The report also said "International donations in the form of humanitarian aid, food, clothing, goods or money will not be spared under measures introduced on July 10."
But an official statement from the US Embassy dismissed the Sunday Mail report, clearly stating that the "final rules" confirm earlier interim regulations that were already in place regarding transactions with Zimbabwe. It said this means that nothing has changed and humanitarian aid to Zimbabwe will not be affected.
US Ambassador to Zimbabwe, Bruce Wharton, also posted a clarification on his Facebook page on Sunday, which said: "To set the record straight, there has been no change in policy, nor reduction in assistance programmes."
"The 106 Zimbabweans with whom Americans may not do business nor give donations are still on the US targeted sanctions list.

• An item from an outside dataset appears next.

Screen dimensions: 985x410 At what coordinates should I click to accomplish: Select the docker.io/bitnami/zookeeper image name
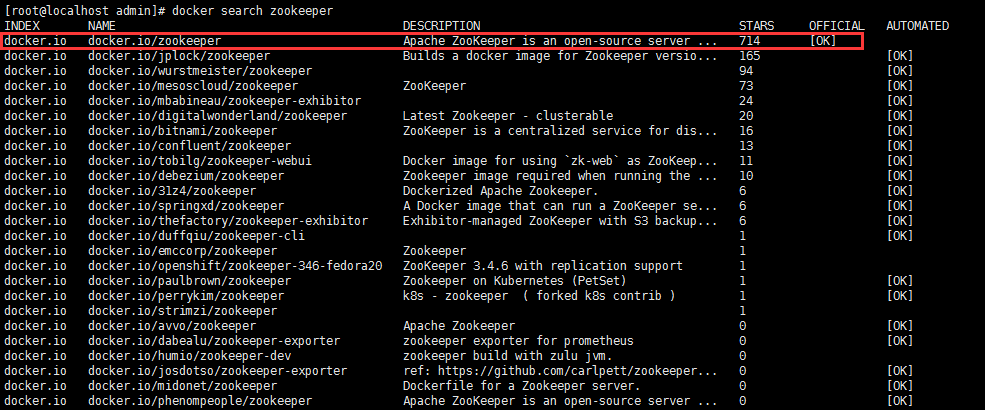tap(182, 131)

We still seek to support and do business with the other 12,999,894 Zimbabweans."
Former diplomat and commentator Clifford Mashiri said it gets awkward for foreign diplomats in Zimbabwe at times, having to counter reports on state media which reflect ZANU PF propaganda and exist to appease the regime.
"It's not surprising that what the Sunday Mail writes about diplomats has that ZANU PF slant. They are trying to make diplomats speak out or address issues that may not be priorities to them," Mashiri explained, referring to Ambassador Wharton's Facebook posts on Sunday.
Mashiri told SW Radio Africa that the Americans have remained resolute and stood their ground regarding the restrictive measures that were adopted by America and the European Union, after accusing the government of human rights abuses and fraudulent election practices.
But the EU recently relaxed those measures and has been re-engaging with the ZANU PF government, despite the absence of any meaningful reforms that the grouping had demanded in order to remove targeted restrictions.
The Americans have maintained humanitarian aid to Zimbabwe, where economic conditions continue to deteriorate as companies close and political and military big wigs ignore the situation.
According to the US Embassy, their mission in Zimbabwe "provided more than $28 million in food assistance and $26 million for essential drugs including ARVs, antibiotics, and anti-malarial medicines to the people of Zimbabwe" in the year 2013 alone.